Stille war es unter den Menschen, nur die Tropfen sickerten von den Blättern und
kleine Kiesel rollten in die Grube. Der Wind rauschte, grelle Blitze erhellten den Wald. Ein krachender Donner fuhr herab und rollte über den ganzen Himmel von Nord bis Süd, als Gruß
Merkurs. Dann ward Stille. Vereinzelte Blitze leuchteten nur noch hier und da.
Und es schlich das Licht des aufsteigenden Vollmondes über den Berg, sank von
Spitze zu Spitze hinab in die Wälder, bis sein voller Glanz in breiten Wellen bis auf den Grund der Grube floß, wo Ismaniela suchend kniete.
Da rauschte es wie das Säuseln feinen Windes, es flüsterte und knisterte wie von
seidigen, weichen Schleiern. Rosen- und Lilienduft breitete sich aus. Die ganze Stätte war in rosiges Licht getaucht. Auf den fließenden Wellen geistiger Ströme kam die Allmutter herab zu
dem Sohne und sprach zu ihm.
Ismanielas Auge hatte den Ring leuchtend wieder in der Urkönigin Händen erschaut.
Glückselig rief sie aus:
„Da ist der Reif!“
Der Urkönigin weiche, klingende Stimme sprach:
„Heil Dir, mein Sohn! Durch das treue Wollen Deiner Diener ist erfüllt, was
Tausende von Jahren von dem Vater weise vorgesehen war. Der Anfang ward verknüpft nun mit dem Ende.

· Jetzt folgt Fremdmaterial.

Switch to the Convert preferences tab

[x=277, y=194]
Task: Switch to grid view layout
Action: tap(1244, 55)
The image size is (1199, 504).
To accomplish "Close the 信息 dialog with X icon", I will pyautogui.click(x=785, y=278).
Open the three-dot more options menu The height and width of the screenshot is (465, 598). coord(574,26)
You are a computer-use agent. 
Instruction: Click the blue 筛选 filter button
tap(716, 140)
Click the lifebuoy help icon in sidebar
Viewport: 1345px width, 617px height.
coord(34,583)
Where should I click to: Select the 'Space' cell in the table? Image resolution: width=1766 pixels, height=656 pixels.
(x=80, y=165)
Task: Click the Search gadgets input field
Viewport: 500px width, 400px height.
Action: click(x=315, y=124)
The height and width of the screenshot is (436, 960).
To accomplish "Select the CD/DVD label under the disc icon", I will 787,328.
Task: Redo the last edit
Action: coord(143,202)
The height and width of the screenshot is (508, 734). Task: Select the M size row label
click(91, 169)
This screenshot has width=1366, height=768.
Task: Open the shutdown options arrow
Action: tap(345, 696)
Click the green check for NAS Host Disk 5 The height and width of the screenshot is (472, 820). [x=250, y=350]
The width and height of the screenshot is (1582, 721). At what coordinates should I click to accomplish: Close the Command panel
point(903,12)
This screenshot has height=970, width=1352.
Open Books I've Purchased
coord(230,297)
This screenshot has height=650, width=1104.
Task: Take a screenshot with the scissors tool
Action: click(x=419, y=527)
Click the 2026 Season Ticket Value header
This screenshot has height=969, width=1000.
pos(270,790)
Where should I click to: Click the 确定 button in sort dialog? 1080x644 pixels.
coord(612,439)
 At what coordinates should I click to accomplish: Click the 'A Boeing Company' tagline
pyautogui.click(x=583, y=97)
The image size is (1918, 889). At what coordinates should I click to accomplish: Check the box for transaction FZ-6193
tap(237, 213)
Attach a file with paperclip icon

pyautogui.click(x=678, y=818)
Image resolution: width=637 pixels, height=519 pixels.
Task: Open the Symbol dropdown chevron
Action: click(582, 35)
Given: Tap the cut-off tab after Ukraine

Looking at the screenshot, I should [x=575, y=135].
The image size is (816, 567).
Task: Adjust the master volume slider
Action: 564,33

Ich lege Dir den leuchtenden Ring der Kraft wieder um den Arm zum
Zeichen, daß der Gotteswille nun neu belebend in die Schöpfung trat. Weltenwende
bricht geistig nun herein und wird bereitend schaffen, was sich erfüllen muß in aller Stofflichkeit. Der
Menschengeist hat keinen freien Willen mehr, er muß sich nun dem Gotteswillen
fügen.
Ein leuchtender Ring der Treue hat sich heute
auch irdisch geschlossen um Dich, mein Sohn. Und diese heilige Stätte der Erfüllung ist erhellt von dem Lichte einer
leuchtenden Krone, die auf vier schneeweiß leuchtenden Säulen ruht, welche aus dem Flammenringe ragen.
Gehe hin, mein Sohn, beginne Dein Werk! Es neigen sich vor Dir die Wesenhaften und stehen bereit zu Deinem Willen. Es neigen sich alle geistigen Scharen und jubeln Dir und MARIA: „Freude und Sieg!“ Es müssen sich die Menschengeister beugen, ob sie wollen oder nicht; denn Dein Wille von der Kraft Deines göttlichen Vaters regieret
die Schöpfung.
Es muß das Dunkel sich verbergen und in
grausigem Kampf der Vernichtung enden, durch den Beginn der Weltenwende!“ —
Stille trat ein. Das
Wort war verhallt und der
HERR betete dankend mit seinen Jüngern.